For us, the Free Methodist Church family in Canada, to expect anything different from 2017 we would really have to posture ourselves differently, act differently, pray differently, spend differently… otherwise, we should expect pretty much the same outcomes. Our Sunday attendance and membership statistics have been decreasing. In fact, most churches in Canada are experiencing this same sad reality. Though this decrease in size is not unique to The Free Methodist Church in Canada, it is unique to Free Methodism internationally. Internationally we are growing, and the international community has issued a challenge to every conference. The challenge is called “A Decade of Harvest.” This is a call to focus attention on leading people to Jesus. Amen!

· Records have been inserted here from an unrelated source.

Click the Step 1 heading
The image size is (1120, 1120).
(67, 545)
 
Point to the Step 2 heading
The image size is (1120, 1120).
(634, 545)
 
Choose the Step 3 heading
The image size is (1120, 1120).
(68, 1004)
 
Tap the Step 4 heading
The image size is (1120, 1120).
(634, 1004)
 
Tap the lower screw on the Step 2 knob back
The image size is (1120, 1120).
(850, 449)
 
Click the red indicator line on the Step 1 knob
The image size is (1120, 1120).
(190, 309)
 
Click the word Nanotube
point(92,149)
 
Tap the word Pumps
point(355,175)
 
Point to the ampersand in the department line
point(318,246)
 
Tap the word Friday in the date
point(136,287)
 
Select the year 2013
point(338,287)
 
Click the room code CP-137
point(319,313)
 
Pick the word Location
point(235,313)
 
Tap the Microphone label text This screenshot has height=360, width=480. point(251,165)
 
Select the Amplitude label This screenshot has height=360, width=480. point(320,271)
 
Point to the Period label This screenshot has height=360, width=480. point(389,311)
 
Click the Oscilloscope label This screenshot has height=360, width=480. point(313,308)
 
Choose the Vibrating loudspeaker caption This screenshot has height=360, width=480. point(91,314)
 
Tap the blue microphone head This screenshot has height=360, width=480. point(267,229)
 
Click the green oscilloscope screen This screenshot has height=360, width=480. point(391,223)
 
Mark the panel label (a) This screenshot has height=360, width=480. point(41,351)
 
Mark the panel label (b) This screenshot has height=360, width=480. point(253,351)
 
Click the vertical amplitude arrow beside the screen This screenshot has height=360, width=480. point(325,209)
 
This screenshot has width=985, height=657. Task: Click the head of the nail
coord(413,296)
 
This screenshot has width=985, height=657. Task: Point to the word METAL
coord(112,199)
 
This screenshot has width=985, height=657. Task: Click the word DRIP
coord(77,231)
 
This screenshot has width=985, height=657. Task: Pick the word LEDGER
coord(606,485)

Let me start with this image: the church in Canada is too much like a cruise ship! Passengers are customers who demand excellent ‘service’; music can’t be too loud, and it needs to be my favourite type of music; food must be delicious; seating, comfortable in the auditorium; atmosphere, welcoming; clean, smooth waters; lots of good programs for our kids and youth; and if the trip is not to my liking I will choose another ship next time!
We are not a cruise ship, and I’m sorry we became this. We should be more like a coast guard ship: everyone onboard a coast guard ship is important! Each ‘passenger’ has a unique job that contributes to the whole. This ship is about saving people, and it is not likely to sail smooth waters very often (Luke 15 Jesus says that His disciples will even go searching in the wilderness – rough waters – for one who is lost). A coast guard ship is not about good service, programs, food, music or atmosphere. This ship is about saving one more person. “Forgive us Jesus for making your church into a cruise ship and us into customers, or passengers. Make us ‘crew’ ready to sail into rougher waters in order to save one more person…”
At Regional Gatherings you will hear a call for all hands on deck.
The FMCIC Coast Guard ship (sorry about bordering on being too cutesy by carrying on with this metaphor!) is setting a course focussed on saving lives – it is, after all, our calling. But, and this is very important, our starting place is PRAYER. Expect to hear a lot more about PRAYER in 2018 and to be challenged to pray differently than we have…
I’m genuinely excited about this coming year and the many initiatives that you will hear about (church planting, regional coaches, national missions’ team, children’s team, talks with other denominations, partnerships, training, planned giving) but for now I am raising only one flag, promoting only one initiative, inviting you only into one challenge: in 2018 let’s PRAY a “new song” – differently than most of us have because we desire different outcomes right? PRAYER is deeper as we dive into it, so let’s commit to “enter the throne of grace” which is no little matter. Revival prayer is a commitment to “intercession.” Intercessory prayer is being with God on behalf of another. We too often treat intercessory prayer as us delivering a message to God about someone: “God bless Bob and Sri Lanka. Amen”, and because we do this faithfully and daily, we call it intercessory prayer. The opportunity is much richer than this. It involves “entering His presence,” being in the throne of grace, listening, asking, seeing, waiting… Let’s pray…
BTW has your church appointed a Prayer Point Person yet? Have you sent our National Prayer Director or myself their contact info?